GOSLAR. Die Polizeiinspektion Goslar in Niedersachsen hat die Publizistin Anabel Schunke mit Schreiben vom vergangenen Mittwoch darüber informiert, daß ein Ermittlungsverfahren gegen sie läuft. Das Schreiben liegt der JUNGEN FREIHEIT vor. Darin wird Schunke „üble Nachrede/Verleumdung gg. eine Person des politischen Lebens“ zur Last gelegt. Sie soll „als Beschuldigte“ vernommen werden.
Worum es genau geht, läßt das Schreiben offen, nennt aber als Ereigniszeit den 13. November 2024, 12:39 Uhr. Exakt zu diesem Zeitpunkt hatte Schunke auf ihrem X-Account ein sogenanntes Meme gepostet, das ein Foto von Bundeswirtschaftsminister Robert Habeck (Grüne) zeigt, dazu den Schriftzug „Schwachkopf PROFESSIONAL“. Schunke schrieb darüber: „Gibt es jetzt eine Hausdurchsuchung?“
Gibt es jetzt eine Hausdurchsuchung? pic.twitter.com/w37RRx0yjk
— Anabel Schunke (@ainyrockstar) November 13, 2024
An diesem Tag hatte das Nachrichtenportal Nius berichtet, daß die Polizei das Haus des Rentners Stefan Niehoff durchsucht hatte.

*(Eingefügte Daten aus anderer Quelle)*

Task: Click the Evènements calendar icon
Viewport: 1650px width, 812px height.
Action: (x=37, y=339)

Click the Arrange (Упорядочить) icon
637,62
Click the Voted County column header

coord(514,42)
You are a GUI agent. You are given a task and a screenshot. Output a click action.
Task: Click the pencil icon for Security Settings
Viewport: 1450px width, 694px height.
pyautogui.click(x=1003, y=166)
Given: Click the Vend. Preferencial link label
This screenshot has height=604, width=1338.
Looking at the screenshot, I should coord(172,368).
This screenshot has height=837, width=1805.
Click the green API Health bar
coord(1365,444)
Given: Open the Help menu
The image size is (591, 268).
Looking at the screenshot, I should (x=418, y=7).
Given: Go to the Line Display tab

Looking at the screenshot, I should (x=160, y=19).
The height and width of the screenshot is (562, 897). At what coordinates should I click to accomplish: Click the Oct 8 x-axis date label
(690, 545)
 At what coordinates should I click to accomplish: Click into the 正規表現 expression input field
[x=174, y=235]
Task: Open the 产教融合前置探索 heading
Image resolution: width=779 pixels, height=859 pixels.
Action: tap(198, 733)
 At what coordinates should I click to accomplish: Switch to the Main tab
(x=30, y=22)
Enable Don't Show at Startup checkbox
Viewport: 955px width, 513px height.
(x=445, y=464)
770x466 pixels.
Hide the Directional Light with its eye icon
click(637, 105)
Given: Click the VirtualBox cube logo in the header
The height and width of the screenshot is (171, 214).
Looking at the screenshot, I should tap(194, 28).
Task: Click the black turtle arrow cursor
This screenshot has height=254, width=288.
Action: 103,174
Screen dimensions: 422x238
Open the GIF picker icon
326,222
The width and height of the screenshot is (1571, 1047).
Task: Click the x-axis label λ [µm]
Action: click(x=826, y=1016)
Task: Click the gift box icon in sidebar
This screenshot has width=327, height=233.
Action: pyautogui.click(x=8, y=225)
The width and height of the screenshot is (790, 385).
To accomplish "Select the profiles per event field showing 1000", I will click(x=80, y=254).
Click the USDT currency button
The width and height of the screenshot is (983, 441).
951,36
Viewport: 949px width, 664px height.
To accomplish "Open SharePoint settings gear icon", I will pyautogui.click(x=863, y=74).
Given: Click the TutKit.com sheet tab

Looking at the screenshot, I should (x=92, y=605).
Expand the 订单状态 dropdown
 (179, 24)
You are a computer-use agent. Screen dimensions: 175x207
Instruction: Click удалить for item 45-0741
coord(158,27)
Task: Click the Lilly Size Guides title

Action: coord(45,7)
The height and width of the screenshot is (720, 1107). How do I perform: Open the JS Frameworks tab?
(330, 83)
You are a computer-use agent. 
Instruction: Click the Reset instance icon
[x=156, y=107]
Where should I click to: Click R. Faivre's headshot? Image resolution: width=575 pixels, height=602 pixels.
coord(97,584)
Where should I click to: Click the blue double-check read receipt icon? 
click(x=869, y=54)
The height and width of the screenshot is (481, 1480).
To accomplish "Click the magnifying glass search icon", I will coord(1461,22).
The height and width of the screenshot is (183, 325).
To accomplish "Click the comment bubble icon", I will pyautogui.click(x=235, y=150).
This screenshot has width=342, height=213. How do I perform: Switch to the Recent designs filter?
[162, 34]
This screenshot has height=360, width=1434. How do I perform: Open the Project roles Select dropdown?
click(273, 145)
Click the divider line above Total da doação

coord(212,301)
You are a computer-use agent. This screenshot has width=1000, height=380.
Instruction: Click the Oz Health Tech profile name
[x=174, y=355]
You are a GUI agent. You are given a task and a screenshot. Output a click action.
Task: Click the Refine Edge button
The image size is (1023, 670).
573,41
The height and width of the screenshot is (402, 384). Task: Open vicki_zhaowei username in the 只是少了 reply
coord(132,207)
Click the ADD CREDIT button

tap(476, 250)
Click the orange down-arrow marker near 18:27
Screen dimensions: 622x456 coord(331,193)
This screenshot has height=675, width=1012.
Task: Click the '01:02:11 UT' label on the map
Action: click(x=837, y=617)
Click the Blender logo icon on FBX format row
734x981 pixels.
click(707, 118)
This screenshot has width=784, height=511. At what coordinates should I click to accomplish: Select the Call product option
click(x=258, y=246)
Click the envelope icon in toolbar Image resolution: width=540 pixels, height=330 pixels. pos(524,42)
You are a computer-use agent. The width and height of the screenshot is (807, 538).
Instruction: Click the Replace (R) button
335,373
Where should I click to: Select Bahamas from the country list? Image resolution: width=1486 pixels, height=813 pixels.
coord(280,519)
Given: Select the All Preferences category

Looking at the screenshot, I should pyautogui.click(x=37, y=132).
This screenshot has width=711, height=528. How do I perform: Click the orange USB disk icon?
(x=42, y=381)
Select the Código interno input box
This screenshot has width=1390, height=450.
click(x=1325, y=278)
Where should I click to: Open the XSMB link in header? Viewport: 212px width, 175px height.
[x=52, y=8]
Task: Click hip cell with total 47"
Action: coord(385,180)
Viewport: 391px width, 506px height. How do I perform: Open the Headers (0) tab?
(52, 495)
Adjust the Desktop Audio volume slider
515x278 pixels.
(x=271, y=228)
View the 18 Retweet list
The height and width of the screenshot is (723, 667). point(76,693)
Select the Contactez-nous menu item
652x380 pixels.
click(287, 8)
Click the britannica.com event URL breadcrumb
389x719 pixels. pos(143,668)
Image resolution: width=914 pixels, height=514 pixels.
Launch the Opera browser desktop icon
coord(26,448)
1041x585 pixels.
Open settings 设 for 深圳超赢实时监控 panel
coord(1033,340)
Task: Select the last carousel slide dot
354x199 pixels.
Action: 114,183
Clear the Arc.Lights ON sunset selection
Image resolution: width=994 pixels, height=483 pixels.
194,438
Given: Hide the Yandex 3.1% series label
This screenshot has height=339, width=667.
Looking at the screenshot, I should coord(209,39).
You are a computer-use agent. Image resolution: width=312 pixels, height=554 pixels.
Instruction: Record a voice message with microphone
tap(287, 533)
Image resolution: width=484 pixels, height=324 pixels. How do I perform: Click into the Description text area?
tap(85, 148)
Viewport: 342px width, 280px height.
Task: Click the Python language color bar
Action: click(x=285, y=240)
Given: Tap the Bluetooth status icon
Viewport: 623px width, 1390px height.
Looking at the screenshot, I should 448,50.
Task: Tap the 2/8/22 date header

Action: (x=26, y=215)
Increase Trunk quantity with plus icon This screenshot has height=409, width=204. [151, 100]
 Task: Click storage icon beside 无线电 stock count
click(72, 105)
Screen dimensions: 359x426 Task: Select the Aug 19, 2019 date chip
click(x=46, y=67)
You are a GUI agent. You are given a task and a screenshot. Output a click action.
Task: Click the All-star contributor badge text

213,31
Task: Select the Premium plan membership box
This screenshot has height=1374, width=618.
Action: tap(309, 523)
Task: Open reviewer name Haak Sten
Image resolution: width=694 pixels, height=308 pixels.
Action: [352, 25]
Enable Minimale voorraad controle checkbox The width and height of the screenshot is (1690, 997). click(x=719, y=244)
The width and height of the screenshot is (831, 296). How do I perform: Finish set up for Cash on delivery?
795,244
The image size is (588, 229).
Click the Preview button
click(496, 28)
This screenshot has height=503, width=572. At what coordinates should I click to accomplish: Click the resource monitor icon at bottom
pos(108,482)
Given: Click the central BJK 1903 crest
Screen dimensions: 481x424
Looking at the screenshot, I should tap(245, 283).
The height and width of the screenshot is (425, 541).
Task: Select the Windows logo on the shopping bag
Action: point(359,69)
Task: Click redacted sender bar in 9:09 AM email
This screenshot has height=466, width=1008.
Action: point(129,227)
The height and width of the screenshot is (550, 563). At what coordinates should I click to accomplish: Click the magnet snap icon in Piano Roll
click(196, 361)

Die Staatsanwaltschaft legte Niehoff einen Verstoß gegen Paragraph 188 Strafgesetzbuch wegen Politikerbeleidigung zur Last. Er hatte das Habeck-Meme verbreitet. Der Vorgang sorgte für eine öffentliche Debatte. In diesem Kontext veröffentlichte dann auch Schunke das Meme.
Es gibt einen Unterschied zu Niehoff
Ob wirklich deswegen gegen sie ermittelt wird, ist nicht eindeutig klar, die zeitliche Angabe spricht aber stark dafür. Natürlich kann aber auch ein Fehler der Polizei nicht ausgeschlossen werden. Die Polizei Goslar bestätigte am Dienstag gegenüber der JF, daß ein Ermittlungsverfahren geführt werde. Auskünfte seien aber aufgrund der laufenden Ermittlungen nicht möglich.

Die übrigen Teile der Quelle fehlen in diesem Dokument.